*Goal of the exercise:* Whenever a line of the entries below holds the string "הרשמה", copy that line and return it.
- - - - -
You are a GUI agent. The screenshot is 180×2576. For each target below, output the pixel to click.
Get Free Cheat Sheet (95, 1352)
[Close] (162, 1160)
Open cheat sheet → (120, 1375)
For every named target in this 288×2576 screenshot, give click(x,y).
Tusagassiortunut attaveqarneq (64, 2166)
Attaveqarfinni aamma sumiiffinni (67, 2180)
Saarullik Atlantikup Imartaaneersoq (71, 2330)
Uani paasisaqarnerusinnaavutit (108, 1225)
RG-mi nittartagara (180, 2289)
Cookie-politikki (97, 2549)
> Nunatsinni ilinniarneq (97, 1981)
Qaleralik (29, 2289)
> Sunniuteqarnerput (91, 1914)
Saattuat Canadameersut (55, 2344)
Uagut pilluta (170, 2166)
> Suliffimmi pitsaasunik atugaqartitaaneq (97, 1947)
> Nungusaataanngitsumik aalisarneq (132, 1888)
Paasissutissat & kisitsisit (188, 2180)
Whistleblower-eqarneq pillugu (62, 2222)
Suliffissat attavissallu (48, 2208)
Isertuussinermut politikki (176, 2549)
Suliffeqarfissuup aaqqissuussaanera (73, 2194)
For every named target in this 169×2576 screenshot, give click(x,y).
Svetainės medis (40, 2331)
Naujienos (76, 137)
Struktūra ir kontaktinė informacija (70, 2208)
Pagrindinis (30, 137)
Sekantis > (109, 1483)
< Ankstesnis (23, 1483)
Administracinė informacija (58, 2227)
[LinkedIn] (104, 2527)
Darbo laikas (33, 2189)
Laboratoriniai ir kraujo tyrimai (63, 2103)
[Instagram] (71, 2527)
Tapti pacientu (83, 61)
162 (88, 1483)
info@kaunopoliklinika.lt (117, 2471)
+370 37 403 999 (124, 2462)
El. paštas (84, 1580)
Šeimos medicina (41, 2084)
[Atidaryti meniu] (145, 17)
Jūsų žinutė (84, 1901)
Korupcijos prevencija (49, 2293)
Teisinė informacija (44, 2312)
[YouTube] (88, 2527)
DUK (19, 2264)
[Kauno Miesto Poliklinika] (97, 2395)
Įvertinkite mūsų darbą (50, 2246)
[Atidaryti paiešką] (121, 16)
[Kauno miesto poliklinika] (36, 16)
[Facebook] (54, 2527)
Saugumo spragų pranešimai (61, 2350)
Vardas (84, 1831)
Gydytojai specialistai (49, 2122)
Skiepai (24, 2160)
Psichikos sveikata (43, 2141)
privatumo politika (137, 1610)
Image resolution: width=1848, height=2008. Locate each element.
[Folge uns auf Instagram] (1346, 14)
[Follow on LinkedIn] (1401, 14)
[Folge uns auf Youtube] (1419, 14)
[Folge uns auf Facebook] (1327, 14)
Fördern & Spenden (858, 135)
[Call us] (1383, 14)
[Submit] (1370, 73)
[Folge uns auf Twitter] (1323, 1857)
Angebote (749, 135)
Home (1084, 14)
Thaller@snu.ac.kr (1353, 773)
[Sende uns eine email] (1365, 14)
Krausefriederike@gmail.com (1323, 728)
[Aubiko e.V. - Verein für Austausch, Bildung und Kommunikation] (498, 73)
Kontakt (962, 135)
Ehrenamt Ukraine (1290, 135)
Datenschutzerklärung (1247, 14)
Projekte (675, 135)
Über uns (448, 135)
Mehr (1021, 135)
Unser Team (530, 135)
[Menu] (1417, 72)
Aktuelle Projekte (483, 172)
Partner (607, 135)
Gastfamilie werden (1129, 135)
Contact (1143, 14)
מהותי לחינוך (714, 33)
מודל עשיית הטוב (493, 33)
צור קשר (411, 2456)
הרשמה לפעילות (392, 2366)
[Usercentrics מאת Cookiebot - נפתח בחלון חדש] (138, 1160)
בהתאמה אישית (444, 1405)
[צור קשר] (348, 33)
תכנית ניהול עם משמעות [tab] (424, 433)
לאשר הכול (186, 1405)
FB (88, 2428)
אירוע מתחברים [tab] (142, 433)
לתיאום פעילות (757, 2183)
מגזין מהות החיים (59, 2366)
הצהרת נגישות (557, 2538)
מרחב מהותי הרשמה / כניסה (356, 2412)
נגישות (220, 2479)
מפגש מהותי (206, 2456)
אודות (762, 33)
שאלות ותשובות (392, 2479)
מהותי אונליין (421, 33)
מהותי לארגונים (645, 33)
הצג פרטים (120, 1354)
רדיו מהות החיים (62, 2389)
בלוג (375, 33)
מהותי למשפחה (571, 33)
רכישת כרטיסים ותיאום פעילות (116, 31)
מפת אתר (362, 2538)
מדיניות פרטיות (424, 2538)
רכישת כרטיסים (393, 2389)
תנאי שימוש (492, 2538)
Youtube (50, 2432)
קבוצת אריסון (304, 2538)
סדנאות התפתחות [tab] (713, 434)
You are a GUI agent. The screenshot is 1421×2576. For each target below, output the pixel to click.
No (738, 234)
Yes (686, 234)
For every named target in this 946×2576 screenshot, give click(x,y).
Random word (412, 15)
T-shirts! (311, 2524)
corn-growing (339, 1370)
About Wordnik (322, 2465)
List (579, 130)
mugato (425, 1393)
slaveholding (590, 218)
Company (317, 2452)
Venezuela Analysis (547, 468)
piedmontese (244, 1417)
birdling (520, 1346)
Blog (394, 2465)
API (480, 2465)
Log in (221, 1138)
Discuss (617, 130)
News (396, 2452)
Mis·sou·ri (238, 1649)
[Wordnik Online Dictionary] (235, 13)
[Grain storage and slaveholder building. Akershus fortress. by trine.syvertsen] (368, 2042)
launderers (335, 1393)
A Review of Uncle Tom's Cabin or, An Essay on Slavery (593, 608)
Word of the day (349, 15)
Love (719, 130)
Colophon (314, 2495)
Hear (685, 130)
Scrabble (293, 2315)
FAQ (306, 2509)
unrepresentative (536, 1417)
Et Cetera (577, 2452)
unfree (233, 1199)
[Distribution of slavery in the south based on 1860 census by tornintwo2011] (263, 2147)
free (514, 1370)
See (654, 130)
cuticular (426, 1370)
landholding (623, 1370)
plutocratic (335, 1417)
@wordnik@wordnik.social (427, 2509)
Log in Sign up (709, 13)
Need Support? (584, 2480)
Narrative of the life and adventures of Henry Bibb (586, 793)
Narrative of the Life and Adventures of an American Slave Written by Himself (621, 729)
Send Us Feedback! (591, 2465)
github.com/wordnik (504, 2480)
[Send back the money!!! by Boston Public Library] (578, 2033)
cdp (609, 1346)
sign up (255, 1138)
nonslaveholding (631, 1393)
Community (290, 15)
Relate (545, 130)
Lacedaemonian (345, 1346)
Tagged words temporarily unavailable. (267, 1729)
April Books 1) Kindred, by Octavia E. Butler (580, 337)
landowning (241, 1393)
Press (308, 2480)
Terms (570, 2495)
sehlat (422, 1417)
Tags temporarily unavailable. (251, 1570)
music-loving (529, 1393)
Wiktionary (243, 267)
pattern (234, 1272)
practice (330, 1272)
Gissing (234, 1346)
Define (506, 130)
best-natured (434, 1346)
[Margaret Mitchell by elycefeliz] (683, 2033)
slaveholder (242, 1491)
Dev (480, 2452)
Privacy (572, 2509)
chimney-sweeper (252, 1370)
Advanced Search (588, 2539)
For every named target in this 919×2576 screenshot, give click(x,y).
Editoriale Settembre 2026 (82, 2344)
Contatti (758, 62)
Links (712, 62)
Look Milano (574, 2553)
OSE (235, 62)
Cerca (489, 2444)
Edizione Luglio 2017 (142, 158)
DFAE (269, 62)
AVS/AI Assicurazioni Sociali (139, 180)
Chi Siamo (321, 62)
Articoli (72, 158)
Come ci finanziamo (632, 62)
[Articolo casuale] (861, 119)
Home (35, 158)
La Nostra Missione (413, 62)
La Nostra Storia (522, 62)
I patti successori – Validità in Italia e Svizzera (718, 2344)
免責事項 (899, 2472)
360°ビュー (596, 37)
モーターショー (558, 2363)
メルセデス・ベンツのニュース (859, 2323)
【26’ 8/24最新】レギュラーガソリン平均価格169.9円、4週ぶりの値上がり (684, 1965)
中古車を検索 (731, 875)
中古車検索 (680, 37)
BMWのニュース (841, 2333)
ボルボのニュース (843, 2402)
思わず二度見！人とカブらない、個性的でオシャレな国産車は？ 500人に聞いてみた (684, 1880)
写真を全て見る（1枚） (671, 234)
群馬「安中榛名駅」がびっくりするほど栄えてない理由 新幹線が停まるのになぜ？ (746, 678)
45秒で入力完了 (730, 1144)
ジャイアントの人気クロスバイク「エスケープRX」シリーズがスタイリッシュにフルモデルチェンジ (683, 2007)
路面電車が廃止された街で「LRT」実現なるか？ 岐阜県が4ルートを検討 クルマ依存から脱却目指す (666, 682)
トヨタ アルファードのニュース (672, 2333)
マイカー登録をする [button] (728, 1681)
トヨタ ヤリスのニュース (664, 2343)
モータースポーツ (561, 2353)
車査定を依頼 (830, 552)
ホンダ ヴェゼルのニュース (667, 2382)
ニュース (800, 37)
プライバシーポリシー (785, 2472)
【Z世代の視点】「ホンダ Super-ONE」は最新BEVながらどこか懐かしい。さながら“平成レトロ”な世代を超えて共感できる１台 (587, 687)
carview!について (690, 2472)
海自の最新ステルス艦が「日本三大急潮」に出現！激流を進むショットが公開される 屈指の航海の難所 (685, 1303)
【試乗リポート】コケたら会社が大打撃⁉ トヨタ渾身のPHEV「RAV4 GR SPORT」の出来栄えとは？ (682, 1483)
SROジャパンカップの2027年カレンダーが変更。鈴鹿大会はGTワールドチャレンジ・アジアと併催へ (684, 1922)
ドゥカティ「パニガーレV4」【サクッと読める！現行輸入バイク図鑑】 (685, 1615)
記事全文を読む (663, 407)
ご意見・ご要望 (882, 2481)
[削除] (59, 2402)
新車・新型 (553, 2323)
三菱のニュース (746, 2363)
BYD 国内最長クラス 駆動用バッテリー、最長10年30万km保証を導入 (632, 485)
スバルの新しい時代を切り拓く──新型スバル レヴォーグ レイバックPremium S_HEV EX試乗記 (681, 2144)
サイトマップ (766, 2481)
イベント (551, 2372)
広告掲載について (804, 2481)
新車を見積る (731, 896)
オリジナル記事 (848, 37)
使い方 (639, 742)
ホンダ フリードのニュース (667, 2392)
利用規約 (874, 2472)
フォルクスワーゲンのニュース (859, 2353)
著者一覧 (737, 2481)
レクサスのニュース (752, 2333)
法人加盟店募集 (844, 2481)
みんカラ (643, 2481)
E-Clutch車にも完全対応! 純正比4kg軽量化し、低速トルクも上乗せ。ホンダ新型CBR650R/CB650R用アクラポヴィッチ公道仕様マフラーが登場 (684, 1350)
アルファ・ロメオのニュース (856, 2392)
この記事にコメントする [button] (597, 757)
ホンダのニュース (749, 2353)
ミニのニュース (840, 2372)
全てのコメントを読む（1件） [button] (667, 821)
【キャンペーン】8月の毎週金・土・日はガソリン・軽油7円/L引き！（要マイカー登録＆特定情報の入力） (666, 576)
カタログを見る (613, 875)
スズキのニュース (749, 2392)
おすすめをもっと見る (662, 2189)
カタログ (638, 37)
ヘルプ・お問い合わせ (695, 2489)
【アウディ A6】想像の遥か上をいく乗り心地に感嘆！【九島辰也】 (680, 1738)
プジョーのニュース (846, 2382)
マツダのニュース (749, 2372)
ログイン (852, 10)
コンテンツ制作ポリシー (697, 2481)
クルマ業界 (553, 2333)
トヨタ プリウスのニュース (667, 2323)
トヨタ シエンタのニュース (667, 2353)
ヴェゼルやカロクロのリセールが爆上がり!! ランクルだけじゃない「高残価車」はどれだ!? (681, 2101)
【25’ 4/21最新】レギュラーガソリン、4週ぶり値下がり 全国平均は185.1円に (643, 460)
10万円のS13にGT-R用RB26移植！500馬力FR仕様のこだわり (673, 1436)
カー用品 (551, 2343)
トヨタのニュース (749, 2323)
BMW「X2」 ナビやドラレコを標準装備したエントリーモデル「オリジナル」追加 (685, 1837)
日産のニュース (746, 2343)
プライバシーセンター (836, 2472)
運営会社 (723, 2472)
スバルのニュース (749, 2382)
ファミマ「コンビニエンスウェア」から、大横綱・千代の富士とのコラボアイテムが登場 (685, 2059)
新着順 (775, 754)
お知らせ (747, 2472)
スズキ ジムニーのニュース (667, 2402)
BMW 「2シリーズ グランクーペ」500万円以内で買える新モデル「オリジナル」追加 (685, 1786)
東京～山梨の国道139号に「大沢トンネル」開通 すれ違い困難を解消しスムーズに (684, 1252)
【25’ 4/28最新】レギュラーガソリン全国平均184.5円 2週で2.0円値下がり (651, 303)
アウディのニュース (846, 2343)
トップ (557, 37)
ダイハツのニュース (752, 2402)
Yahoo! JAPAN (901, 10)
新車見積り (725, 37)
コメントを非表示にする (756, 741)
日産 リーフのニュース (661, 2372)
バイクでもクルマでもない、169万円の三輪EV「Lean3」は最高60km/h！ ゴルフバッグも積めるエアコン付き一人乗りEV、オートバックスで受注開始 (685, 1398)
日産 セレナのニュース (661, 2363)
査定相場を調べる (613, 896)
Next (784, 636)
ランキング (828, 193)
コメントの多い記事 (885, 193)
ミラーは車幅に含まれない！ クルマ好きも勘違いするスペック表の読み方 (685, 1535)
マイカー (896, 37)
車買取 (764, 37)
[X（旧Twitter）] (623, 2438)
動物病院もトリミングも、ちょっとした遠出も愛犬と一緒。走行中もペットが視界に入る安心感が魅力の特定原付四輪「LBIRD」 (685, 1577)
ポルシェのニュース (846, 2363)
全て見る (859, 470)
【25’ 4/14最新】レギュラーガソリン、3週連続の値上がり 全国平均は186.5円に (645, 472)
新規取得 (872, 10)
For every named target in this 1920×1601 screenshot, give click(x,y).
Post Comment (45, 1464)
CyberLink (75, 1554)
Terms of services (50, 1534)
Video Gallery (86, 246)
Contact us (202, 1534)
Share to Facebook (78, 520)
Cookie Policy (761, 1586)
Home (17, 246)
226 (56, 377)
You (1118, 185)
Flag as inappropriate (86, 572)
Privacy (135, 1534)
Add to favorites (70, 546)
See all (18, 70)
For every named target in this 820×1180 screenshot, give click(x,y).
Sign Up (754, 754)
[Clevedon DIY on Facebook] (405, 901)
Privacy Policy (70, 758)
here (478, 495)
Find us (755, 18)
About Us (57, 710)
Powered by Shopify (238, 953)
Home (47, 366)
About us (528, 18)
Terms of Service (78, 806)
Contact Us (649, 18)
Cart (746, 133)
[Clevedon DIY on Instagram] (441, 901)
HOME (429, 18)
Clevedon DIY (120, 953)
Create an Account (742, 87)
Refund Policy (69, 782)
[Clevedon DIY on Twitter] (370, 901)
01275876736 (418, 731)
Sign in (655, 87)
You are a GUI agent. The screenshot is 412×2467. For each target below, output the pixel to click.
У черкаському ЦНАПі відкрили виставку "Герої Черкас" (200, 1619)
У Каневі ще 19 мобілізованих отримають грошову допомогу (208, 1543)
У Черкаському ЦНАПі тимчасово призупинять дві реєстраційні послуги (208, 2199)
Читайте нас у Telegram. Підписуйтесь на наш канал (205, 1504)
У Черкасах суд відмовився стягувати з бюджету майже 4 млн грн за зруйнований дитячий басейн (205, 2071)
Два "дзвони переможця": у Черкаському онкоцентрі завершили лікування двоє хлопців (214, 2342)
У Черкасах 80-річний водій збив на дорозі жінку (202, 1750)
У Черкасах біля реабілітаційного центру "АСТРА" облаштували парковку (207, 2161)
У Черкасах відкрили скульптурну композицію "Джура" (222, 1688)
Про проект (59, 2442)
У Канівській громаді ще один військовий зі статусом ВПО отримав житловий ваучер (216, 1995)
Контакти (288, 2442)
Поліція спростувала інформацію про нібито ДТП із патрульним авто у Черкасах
- - - - -
*Response:*
הרשמה לפעילות (392, 2366)
מרחב מהותי הרשמה / כניסה (356, 2412)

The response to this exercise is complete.